* begin Data for this task *

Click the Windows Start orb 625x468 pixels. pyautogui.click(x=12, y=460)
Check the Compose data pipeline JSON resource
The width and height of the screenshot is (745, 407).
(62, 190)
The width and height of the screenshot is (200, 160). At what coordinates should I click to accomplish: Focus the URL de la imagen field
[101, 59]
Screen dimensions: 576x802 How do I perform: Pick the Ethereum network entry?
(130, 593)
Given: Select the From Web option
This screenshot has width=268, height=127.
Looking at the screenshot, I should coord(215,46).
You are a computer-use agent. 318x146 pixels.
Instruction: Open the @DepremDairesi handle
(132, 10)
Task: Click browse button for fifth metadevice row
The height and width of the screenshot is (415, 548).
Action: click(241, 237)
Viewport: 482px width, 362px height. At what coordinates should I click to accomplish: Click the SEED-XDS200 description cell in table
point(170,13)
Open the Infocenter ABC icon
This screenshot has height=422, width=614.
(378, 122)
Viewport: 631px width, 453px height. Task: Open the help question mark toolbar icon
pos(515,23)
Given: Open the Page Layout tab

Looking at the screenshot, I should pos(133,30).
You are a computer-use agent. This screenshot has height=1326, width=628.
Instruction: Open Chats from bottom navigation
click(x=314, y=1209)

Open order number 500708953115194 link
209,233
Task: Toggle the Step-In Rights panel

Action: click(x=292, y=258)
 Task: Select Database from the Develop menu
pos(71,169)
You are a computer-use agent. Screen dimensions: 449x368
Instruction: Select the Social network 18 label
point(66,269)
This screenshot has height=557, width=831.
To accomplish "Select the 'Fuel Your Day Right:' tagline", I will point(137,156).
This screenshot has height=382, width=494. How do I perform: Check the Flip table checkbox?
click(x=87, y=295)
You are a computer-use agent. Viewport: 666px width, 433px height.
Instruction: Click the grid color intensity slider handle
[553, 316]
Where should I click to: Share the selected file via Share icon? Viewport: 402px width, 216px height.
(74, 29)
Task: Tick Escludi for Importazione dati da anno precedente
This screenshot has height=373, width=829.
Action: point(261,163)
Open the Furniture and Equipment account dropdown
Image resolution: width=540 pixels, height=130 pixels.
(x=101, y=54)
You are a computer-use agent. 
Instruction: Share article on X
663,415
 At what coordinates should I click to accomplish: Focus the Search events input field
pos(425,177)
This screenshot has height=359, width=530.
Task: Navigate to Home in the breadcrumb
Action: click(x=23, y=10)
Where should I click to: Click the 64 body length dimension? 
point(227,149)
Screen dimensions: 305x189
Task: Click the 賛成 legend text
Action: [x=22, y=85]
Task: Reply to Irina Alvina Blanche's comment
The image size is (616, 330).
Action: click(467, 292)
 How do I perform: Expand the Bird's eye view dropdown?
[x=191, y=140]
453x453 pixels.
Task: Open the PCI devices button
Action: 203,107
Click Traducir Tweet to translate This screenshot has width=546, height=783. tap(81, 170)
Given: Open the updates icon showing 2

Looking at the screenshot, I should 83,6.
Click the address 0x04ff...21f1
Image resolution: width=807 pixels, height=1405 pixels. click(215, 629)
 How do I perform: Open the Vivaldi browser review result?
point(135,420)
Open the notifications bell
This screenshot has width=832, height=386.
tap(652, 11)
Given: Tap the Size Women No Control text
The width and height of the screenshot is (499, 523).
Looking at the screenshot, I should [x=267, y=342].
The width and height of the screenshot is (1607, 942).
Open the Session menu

* end Data for this task *

Set exercise >> Can you copy out all of the data above word for word, without changing a single character?

Solution to this task >>
Click the Windows Start orb 625x468 pixels. pyautogui.click(x=12, y=460)
Check the Compose data pipeline JSON resource
The width and height of the screenshot is (745, 407).
(62, 190)
The width and height of the screenshot is (200, 160). At what coordinates should I click to accomplish: Focus the URL de la imagen field
[101, 59]
Screen dimensions: 576x802 How do I perform: Pick the Ethereum network entry?
(130, 593)
Given: Select the From Web option
This screenshot has width=268, height=127.
Looking at the screenshot, I should coord(215,46).
You are a computer-use agent. 318x146 pixels.
Instruction: Open the @DepremDairesi handle
(132, 10)
Task: Click browse button for fifth metadevice row
The height and width of the screenshot is (415, 548).
Action: click(241, 237)
Viewport: 482px width, 362px height. At what coordinates should I click to accomplish: Click the SEED-XDS200 description cell in table
point(170,13)
Open the Infocenter ABC icon
This screenshot has height=422, width=614.
(378, 122)
Viewport: 631px width, 453px height. Task: Open the help question mark toolbar icon
pos(515,23)
Given: Open the Page Layout tab

Looking at the screenshot, I should pos(133,30).
You are a computer-use agent. This screenshot has height=1326, width=628.
Instruction: Open Chats from bottom navigation
click(x=314, y=1209)

Open order number 500708953115194 link
209,233
Task: Toggle the Step-In Rights panel

Action: click(x=292, y=258)
 Task: Select Database from the Develop menu
pos(71,169)
You are a computer-use agent. Screen dimensions: 449x368
Instruction: Select the Social network 18 label
point(66,269)
This screenshot has height=557, width=831.
To accomplish "Select the 'Fuel Your Day Right:' tagline", I will point(137,156).
This screenshot has height=382, width=494. How do I perform: Check the Flip table checkbox?
click(x=87, y=295)
You are a computer-use agent. Viewport: 666px width, 433px height.
Instruction: Click the grid color intensity slider handle
[553, 316]
Where should I click to: Share the selected file via Share icon? Viewport: 402px width, 216px height.
(74, 29)
Task: Tick Escludi for Importazione dati da anno precedente
This screenshot has height=373, width=829.
Action: point(261,163)
Open the Furniture and Equipment account dropdown
Image resolution: width=540 pixels, height=130 pixels.
(x=101, y=54)
You are a computer-use agent. 
Instruction: Share article on X
663,415
 At what coordinates should I click to accomplish: Focus the Search events input field
pos(425,177)
This screenshot has height=359, width=530.
Task: Navigate to Home in the breadcrumb
Action: click(x=23, y=10)
Where should I click to: Click the 64 body length dimension? 
point(227,149)
Screen dimensions: 305x189
Task: Click the 賛成 legend text
Action: [x=22, y=85]
Task: Reply to Irina Alvina Blanche's comment
The image size is (616, 330).
Action: click(467, 292)
 How do I perform: Expand the Bird's eye view dropdown?
[x=191, y=140]
453x453 pixels.
Task: Open the PCI devices button
Action: 203,107
Click Traducir Tweet to translate This screenshot has width=546, height=783. tap(81, 170)
Given: Open the updates icon showing 2

Looking at the screenshot, I should 83,6.
Click the address 0x04ff...21f1
Image resolution: width=807 pixels, height=1405 pixels. click(215, 629)
 How do I perform: Open the Vivaldi browser review result?
point(135,420)
Open the notifications bell
This screenshot has width=832, height=386.
tap(652, 11)
Given: Tap the Size Women No Control text
The width and height of the screenshot is (499, 523).
Looking at the screenshot, I should [x=267, y=342].
The width and height of the screenshot is (1607, 942).
Open the Session menu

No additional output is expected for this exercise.